Locaux domaniaux commerciaux : les propositions du haut commissariat

Raphaël Brun
-

Pour faire suite à notre dossier consacré aux locaux domaniaux commerciaux publié dans Monaco Hebdo n° 1064, on peut aussi se plonger dans le rapport public 2015-2016, du haut commissariat à la protection des droits, des libertés et à la médiation. Pour lutter contre la précarité, les inégalités et l’incompréhension notamment mise en avant par l’association monégasque des professionnels locataires domaniaux (AMPLD), le haut commissariat s’est donc exprimé sur ce sujet sensible. « Les raisons qui fondent les choix de l’administration quant à ses pratiques contractuelles ou aux tolérances qu’elle décide ou pas d’appliquer, apparaissent trop souvent obscures aujourd’hui. Cet état de fait entraîne fatalement des incompréhensions et des frustrations », soulignait le haut commissariat dans ce document.

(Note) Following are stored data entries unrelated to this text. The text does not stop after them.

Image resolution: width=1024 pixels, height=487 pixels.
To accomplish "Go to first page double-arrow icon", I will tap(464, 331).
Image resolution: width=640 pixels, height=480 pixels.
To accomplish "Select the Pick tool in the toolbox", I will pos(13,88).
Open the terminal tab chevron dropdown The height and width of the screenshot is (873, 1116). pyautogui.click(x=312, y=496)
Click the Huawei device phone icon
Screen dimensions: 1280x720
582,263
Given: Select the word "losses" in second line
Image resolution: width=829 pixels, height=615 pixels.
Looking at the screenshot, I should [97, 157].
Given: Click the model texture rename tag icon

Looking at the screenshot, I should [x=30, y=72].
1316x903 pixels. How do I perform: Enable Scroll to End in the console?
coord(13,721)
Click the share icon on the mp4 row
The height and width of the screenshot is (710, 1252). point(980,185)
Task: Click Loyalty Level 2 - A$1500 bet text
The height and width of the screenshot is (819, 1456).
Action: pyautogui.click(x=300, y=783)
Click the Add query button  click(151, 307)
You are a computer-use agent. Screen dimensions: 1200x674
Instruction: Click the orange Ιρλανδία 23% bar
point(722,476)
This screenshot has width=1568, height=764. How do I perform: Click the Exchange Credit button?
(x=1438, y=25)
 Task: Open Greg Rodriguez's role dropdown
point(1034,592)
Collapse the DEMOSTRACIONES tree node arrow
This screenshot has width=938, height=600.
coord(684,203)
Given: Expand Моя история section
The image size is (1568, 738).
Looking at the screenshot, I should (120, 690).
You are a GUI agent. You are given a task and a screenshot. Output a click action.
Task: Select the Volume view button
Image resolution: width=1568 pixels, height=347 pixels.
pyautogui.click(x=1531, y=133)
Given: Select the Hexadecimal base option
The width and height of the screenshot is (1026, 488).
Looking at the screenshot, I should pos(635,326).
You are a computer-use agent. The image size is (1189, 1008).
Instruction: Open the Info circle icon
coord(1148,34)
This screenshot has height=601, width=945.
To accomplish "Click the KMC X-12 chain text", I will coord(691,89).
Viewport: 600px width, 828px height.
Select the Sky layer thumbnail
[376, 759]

Surtout que les locataires ne sont « aucunement en position de négocier avec l’Etat dans un domaine où ce dernier dispose, du fait des règles protectrices de la domanialité publique, d’un pouvoir quasi-discrétionnaire. » Un constat qui a poussé le haut commissariat à formuler quelques propositions. À commencer par une extension de la durée des conventions d’occupation accordées par l’Etat, généralement accordées pour trois ans. Une durée jugée insuffisante pour donner confiance au locataire, de façon à ce qu’il investisse dans ces locaux. Parmi les autres propositions avancées, on peut aussi citer que « la possibilité d’exercer en société soit reconnue à tous, afin de rationaliser les modes d’exploitation » ou encore la mise en place systématique d’un « cahier des charges prévoyant précisément les obligations mises à la charge de l’occupant dans le cadre de l’entretien et de l’exploitation des locaux ». En ce qui concerne la cession « à titre onéreux » d’un droit d’occupation, le haut commissariat propose « si cette pratique devait perdurer » qu’elle soit « généralisée », en organisant « les conditions dans lesquelles cette cession est susceptible d’intervenir et le droit de regard de l’administration sur la personne du repreneur ». Enfin, le haut commissariat verrait d’un bon œil la mise en place d’une indemnisation « à concurrence des investissements non amortis » mais uniquement en cas de « révocation anticipée de la convention par l’Etat pour un motif d’intérêt général ».